Mandeville, whose mother ran off with a footman before formally separating from his father in 1813, entered the navy direct from Eton in 1812, but he was later reported to be unhappy in the profession.
He shared his mother-in-law’s Evangelical zeal and supported a number of Protestant societies, but his abiding passion was the exegesis of apocalyptic texts. He corresponded with clergy and laymen of various denominations, including Henry Drummond and Edward Irving. He regularly attended their conferences for the study of unfulfilled prophecy at Albury Park, Surrey, but it is uncertain whether he became a member of their Holy Catholic Apostolic Church.
Lord Mandeville is truly sublime and soul-subduing in the views he presents. I observed a curious thing, that while he was reading a paper on Christ’s office of judgement in the millennium everybody’s pen stood still, as if they felt it a desecration to do anything but listen.
M.O.W. Oliphant, Edward Irving, 273.
He had already ventured into print on behalf of the Continental Society; but it was his elaborate essay On the New Covenant, published that year in Morning Watch, which established his reputation as an amateur theologian.
In September 1824 it was reported that Mandeville, who was described as ‘a liberal’, would offer for county Armagh at the next general election, but nothing came of this.
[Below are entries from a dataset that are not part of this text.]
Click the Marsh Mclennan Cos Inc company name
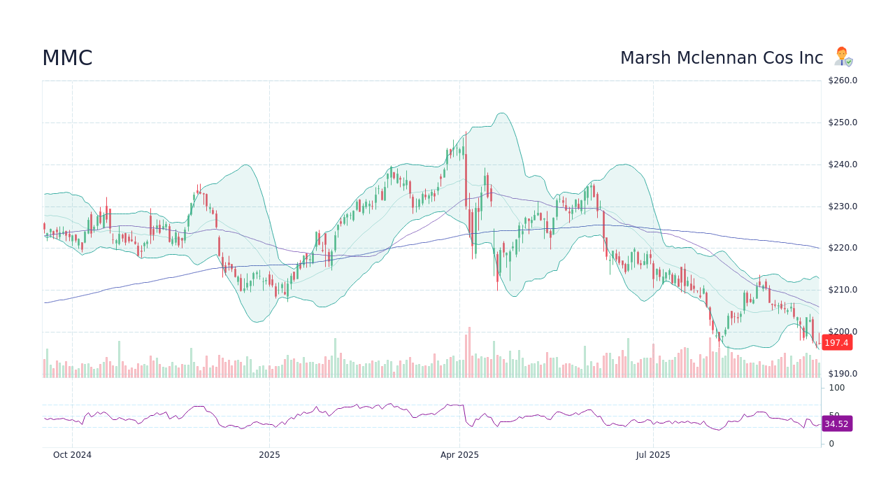The image size is (895, 504). coord(721,57)
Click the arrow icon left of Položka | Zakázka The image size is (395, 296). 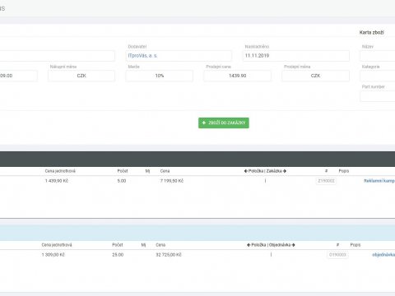click(x=246, y=171)
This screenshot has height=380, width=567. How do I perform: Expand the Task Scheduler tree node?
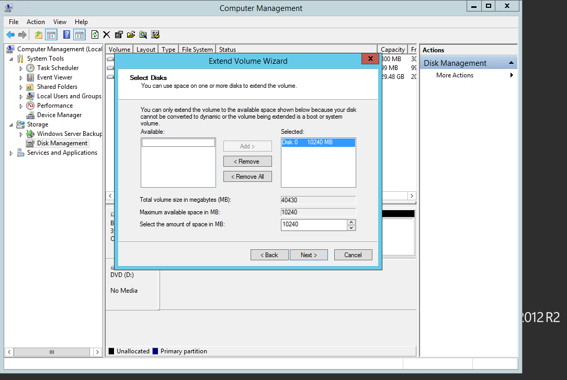coord(21,68)
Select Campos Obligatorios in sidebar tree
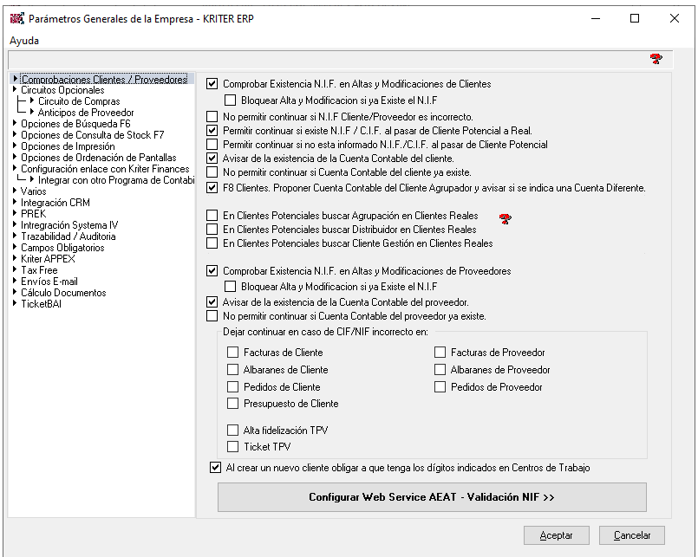Screen dimensions: 698x557 62,248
Pray do not give way to such mistaken feelings of religion, but consider how much your own importance and character are at stake by your representing the county ... I think on reflection your scruples about the people getting drunk must vanish. If your notions are correct, the whole 600 [sic] Members ... must be culpable, and in fact according to such ideas we ought to have no Parliament.
Huntingdon, Bedford and Peterborough Gazette, 9 July, 24 Sept.; Manchester mss 21a/8, Maltby to Lady Mandeville, 28 Sept., Montagu to Mandeville, 9 Dec. 1825.
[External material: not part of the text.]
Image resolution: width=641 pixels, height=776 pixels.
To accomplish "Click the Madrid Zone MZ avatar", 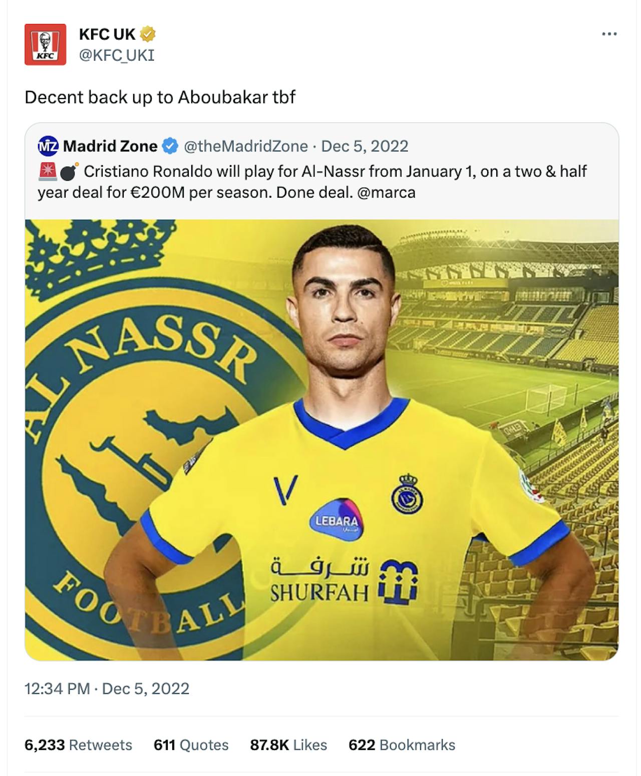I will [48, 146].
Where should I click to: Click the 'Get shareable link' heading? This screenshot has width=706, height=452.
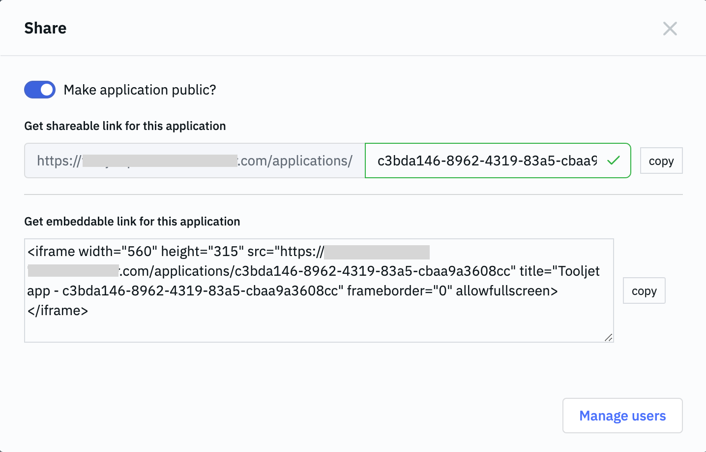coord(125,126)
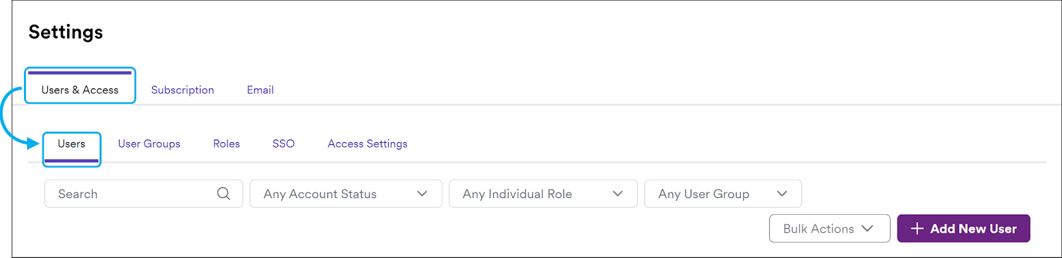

Shortly afterwards Mandeville changed his mind again and, much to Lord Frederick’s approval, took up the cause ‘with spirit and energy’, though he retained his misgivings about entertaining the freeholders.
Mandeville was excused further attendance on an election committee, 20 Feb. 1827, on account of the death of his youngest sister. He voted against Catholic relief, 6 Mar. He was granted three weeks’ leave, 27 Mar. In May he was elected as the first president of the non-political British Society for Promoting the Religious Principles of the Reformation.
At the general election of 1830, when he topped the poll after a short contest, Mandeville claimed to be motivated by a desire to ‘let the oppressed go free’ and said he would support ministers only when he judged them to be right.
Although he was opposed to the reform measure, it was not because he wished to perpetuate a system of corruption, but he could not think that House of Commons very corrupt which had voted out two different administrations, and believed that the present distress did not arise from misrepresentation, but from taxation.
He dismissed the reform bill as ‘not a renovation, but a revolution of the constitution’. Pressed to be more explicit, he conceded that £10 householders in Huntingdon might reasonably be enfranchised; but with respect to the country at large, he said that he feared the augmentation of Catholic power and that Daniel O’Connell* would be able to nominate as many Members ‘as the borough mongers are said to return’.
Mandeville presented petitions against the Maynooth grant from Scotland and Ireland, as well as constituency petitions against slavery and the coal duties, 23 June 1831. He denounced the grant and questioned the propriety of all such subsidies in the wake of emancipation, 19 July. Having been criticized by O’Connell on account of the bigoted wording of the June petitions, he assured the House, 20 July, that the petition he was about to present contained no inflammatory language. He spoke and voted against the grant, 26 Sept., when, aware that he was an easy target for derision from the treasury benches, he declared, ‘I would rather subject myself even to their ridicule than I would say or do anything which could have the effect of hurting the church of which I am a member’. He divided against the second reading of the reintroduced reform bill, 6 July, and in the opposition minorities for using the 1831 census as a basis for disfranchisement, 19 July, and against the partial disfranchisement of Chippenham, 27 July. He voted against the bill’s passage, 21 Sept. He was granted three weeks’ leave to attend to urgent business, 29 Sept. He was absent from the division on the second reading of the revised reform bill, 17 Dec. 1831. On the 28th he was prominent at the Armagh county meeting which addressed the king on the threatened state of the Protestant interest in Ireland.
Mandeville, who continued to sit for Huntingdonshire until 1837 and succeeded to the dukedom in 1843, was a ‘consistent Tory’ and active promoter of the Protestant cause throughout his life. He died in August 1855.